But there’s a bigger issue here: If the Broncos had defeated the Steelers Sunday, then there would be another fortnight of rah-rah while normal business got put on hold.

And we’ve had too much of that recently, without any assistance from the National Football League. In a recent calendar interval, three out of four Mondays were legal holidays: Dec. 26, since Christmas fell on a Sunday; Jan. 2, since New Year’s Day likewise came on a Monday; and Jan. 16, Martin Luther King Day, celebrated on a Monday although he was born on Jan. 15, 1929.

Soon will come George Washington’s birthday, celebrated on the third Monday in February even though that can never be the anniversary of his birth on Feb. 22, 1732 (by our current Gregorian calendar). Then there aren’t any official holidays until Memorial Day in May.

Since I’m self-employed, I don’t get paid holidays. Further, if I take a day off, the work just piles up. It isn’t as though a holiday means any less work. It just means that it’s harder to get my work done when any office I might call is closed.

Granted, I’m in a small minority. But even people who love holidays would likely prefer that they were more spread out.

So let’s consider moving some of them. King Day is the most recent, and the Rev. Martin Luther King is not famous for having been born. It’s what he did that was important. Alas, most of those significant events, just like his birthday, are close to other holidays. The Montgomery bus boycott, which brought him to prominence, began on Dec. 1, 1955, right after Thanksgiving, and his “I Have a Dream” speech was delivered on Aug. 28, 1963, just before Labor Day.

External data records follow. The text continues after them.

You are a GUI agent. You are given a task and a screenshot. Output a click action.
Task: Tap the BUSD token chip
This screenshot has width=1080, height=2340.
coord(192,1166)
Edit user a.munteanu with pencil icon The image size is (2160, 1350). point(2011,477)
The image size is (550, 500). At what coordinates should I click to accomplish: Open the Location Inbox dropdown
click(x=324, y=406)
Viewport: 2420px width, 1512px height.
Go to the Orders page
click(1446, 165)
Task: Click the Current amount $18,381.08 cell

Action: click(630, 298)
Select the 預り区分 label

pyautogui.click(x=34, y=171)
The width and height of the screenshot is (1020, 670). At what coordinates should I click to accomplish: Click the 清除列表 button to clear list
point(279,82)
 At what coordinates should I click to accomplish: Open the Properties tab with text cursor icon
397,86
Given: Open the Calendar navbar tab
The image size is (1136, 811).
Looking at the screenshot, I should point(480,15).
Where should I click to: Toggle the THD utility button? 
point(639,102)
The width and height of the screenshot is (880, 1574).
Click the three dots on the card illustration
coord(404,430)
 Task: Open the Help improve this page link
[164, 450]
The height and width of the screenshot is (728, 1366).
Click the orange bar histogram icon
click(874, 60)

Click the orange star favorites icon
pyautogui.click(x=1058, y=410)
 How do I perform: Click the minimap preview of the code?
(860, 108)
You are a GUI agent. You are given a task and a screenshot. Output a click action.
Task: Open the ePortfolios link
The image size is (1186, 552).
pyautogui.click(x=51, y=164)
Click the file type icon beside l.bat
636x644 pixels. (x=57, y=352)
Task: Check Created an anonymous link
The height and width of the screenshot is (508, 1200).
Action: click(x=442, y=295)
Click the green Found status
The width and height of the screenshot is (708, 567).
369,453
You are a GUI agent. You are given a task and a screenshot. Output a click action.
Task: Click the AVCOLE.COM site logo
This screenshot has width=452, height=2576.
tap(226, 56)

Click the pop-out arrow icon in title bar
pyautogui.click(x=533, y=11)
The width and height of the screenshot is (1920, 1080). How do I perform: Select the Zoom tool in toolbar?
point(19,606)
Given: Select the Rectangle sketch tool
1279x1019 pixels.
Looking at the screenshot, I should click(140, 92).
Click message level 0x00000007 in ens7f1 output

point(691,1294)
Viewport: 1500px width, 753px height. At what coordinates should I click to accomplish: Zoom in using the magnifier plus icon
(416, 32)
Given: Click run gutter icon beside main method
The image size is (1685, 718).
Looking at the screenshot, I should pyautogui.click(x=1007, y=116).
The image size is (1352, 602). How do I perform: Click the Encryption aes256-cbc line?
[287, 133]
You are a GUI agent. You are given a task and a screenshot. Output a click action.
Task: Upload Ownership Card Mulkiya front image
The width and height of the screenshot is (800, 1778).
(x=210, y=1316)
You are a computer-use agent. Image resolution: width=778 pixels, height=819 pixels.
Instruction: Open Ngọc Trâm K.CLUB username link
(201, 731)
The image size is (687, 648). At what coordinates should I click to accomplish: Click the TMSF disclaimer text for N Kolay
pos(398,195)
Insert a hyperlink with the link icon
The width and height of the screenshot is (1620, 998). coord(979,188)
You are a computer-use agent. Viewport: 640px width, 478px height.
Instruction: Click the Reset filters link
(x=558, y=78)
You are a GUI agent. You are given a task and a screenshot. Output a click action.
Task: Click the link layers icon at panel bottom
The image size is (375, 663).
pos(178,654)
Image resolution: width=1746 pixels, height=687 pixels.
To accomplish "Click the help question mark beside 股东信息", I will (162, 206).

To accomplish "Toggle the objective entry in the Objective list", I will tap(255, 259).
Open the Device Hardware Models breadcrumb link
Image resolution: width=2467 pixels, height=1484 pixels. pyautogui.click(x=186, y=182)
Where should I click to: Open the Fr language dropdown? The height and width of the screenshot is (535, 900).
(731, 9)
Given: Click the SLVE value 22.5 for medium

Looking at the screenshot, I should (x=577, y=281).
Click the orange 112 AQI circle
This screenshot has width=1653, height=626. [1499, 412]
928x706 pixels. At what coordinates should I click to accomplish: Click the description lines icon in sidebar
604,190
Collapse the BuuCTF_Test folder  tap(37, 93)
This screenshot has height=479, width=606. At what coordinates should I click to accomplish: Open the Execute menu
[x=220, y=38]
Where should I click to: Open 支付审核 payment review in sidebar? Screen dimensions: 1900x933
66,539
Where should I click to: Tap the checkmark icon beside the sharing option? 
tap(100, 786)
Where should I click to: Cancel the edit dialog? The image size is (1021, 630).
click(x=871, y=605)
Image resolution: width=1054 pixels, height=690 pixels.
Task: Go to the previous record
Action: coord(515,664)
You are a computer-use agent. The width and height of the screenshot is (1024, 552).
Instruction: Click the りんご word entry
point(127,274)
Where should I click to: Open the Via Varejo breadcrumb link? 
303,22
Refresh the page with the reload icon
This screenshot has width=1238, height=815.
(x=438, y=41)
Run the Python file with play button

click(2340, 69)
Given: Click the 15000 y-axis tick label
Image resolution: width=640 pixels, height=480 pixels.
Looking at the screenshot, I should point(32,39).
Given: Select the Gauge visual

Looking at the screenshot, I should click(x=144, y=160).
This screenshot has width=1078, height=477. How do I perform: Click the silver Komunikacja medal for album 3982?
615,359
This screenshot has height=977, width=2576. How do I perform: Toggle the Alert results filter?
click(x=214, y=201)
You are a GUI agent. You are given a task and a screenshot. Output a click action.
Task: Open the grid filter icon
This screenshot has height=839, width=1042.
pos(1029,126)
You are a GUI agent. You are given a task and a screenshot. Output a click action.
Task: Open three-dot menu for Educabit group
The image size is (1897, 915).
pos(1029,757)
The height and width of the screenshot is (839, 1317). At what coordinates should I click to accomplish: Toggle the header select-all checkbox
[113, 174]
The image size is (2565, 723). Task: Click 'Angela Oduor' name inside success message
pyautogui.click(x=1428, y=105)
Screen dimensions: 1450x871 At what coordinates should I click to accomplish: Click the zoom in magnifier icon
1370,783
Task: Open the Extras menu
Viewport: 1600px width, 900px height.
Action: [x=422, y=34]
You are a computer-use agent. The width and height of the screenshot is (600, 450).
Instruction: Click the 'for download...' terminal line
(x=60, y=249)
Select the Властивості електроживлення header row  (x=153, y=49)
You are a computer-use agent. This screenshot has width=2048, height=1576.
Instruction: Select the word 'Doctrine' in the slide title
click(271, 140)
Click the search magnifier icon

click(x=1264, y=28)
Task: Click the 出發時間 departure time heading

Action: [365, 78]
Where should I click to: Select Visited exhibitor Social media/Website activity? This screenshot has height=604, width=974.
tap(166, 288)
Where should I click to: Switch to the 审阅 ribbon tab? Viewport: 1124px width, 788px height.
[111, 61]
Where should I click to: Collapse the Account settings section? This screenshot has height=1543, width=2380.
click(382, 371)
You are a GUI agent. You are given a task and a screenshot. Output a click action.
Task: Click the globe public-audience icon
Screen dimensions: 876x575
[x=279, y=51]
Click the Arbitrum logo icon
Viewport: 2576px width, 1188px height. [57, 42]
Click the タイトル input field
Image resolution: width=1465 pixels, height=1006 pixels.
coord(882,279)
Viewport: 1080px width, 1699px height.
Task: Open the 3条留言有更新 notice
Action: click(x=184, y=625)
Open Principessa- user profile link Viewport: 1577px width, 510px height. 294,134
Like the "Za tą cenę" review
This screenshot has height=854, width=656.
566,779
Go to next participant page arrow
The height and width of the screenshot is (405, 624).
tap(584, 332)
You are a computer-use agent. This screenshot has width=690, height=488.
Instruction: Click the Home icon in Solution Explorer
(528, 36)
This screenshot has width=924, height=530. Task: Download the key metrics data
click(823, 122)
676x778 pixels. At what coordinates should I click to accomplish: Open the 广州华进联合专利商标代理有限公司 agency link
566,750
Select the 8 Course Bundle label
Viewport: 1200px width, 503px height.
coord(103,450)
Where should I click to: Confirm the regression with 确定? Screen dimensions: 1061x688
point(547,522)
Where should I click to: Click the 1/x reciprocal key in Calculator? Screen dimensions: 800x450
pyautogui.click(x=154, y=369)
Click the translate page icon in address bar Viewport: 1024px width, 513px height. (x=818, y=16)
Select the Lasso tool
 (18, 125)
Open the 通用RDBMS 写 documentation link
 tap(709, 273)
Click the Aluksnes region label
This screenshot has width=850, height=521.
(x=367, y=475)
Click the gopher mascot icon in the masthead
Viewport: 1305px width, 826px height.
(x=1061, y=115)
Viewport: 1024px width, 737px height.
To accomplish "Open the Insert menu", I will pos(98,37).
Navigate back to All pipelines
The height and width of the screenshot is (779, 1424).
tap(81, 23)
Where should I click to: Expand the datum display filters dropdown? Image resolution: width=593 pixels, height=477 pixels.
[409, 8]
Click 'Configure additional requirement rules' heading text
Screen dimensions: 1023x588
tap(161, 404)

The date of his assassination, April 4, 1968, comes at an opportune time for a holiday, but that’s not an event to celebrate. So we really can’t move it. And we need to keep it because we all need to remember Dr. King – not just for his leadership in bringing our nation closer to its ideals, but also because he showed that it was possible to lead a productive life while being wiretapped by our government, and that’s something we all will need to know under the regime of Bush the Younger.

How about Christmas? It celebrates the birth of Jesus of Nazareth, which almost certainly did not happen on Dec. 25. That date derives more from the pagan Roman festival of Saturn than from anything Christian. Scholars point out that shepherds would not have been out with their flocks in the winter when the fields were brown with no grass to graze, and some students point to late September as the most probable time.

So we could move Christmas to the last Monday in September. Not only would it fit the biblical account better, but holiday travel would be much easier if it happened before the arrival of heavy snow and bitter cold. However, that would create a cluster with Labor Day and Columbus Day, and so this is not an optimal solution.

As for New Year’s Day, it was on March 25 back when George Washington was born; not until 1752 did England (and its colonies) move it to Jan. 1. The March tradition dates to the Romans, who began their year in March (that’s why September means “seventh month,” October “eighth month,” etc.). It’s near the vernal equinox, and the start of spring is certainly a better time to commence a year than the dead of winter.

Further, there are no official holidays in March, so we would spread out the celebrations while reducing the January cluster.

Or even better, people should just take time off when they want or need time off, and forget the whole notion of trying to make everybody fit on the same bizarre holiday schedule we have now.